The European situation deteriorated steadily and seriously through the course of 2011. The failure of policymakers to stem contagion effectively from haircuts on Greek government debt, as well as the possibility that a country could leave the euro, has put Euroland in a grave situation as we go into 2012. Government bond markets are increasingly illiquid. Bank funding markets are closed. And Euroland is in recession. In the absence of effective and decisive action, the continued existence of the euro looks increasingly finite.

Our view remains that the political will is there. Several times this year, European politicians were faced with the option of choosing either closer fiscal integration or financial disintegration. Each time, they chose the former. Their failure has largely been one of effective, competent, and timely implementation. But it has also reflected political disagreements that are not yet resolved. The growing – but imperfect – willingness to share financial risk at the sovereign level has been matched by much greater enforcement of fiscal restraint and a transfer of national sovereignty over fiscal policy.

Political will shall be severely tested in early 2012. The circumstances are likely to require a significant innovation in policy if the euro is to survive.
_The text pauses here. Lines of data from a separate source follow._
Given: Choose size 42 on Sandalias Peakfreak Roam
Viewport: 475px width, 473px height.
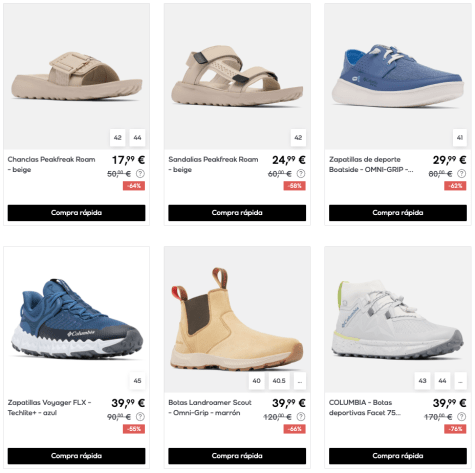Looking at the screenshot, I should point(298,138).
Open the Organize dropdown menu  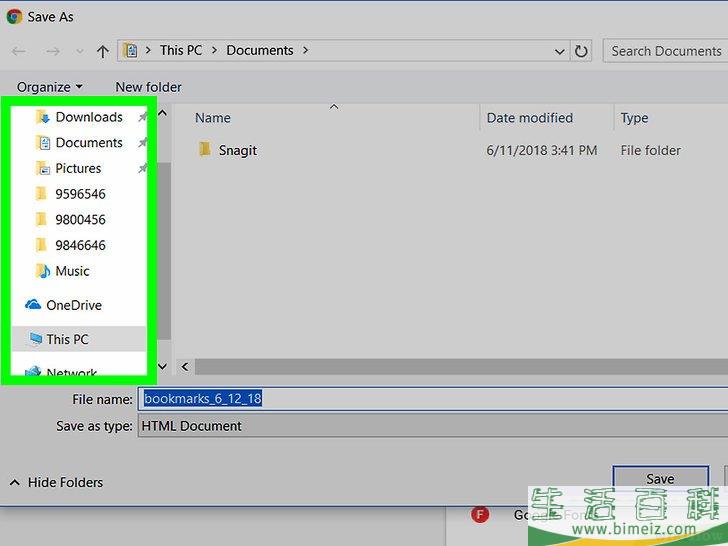coord(49,87)
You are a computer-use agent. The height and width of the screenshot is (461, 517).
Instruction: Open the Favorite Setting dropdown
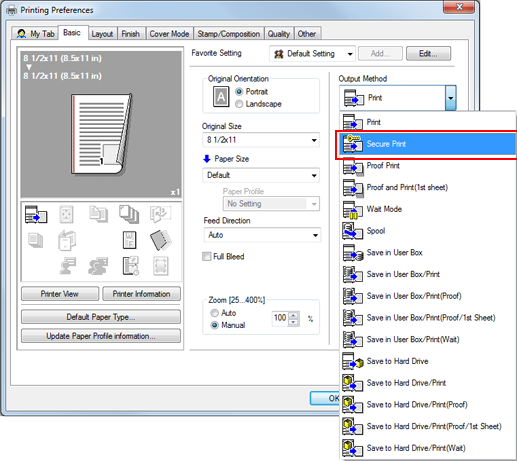pos(312,54)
Those political disagreements over the methods to solve the crisis will need to be resolved. At present, Euroland is tipping into a self-reinforcing downturn. The shocks to confidence and the financial sector have been severe and persistent enough to push Euroland into a recession that is likely to be exacerbated by further pro-cyclical fiscal tightening, as governments attempt to maintain their 2012 deficit targets. Cyclical indicators are already consistent with falling output. We expect them to weaken further.

Although fiscal policy is being tightened further, the risk is that Euroland recession will lead to fiscal slippage, in turn provoking a further loss of market confidence in euro area sovereigns. With financing needs still extremely high in many euro area countries, especially Italy, such an additional loss of confidence could be extremely disruptive.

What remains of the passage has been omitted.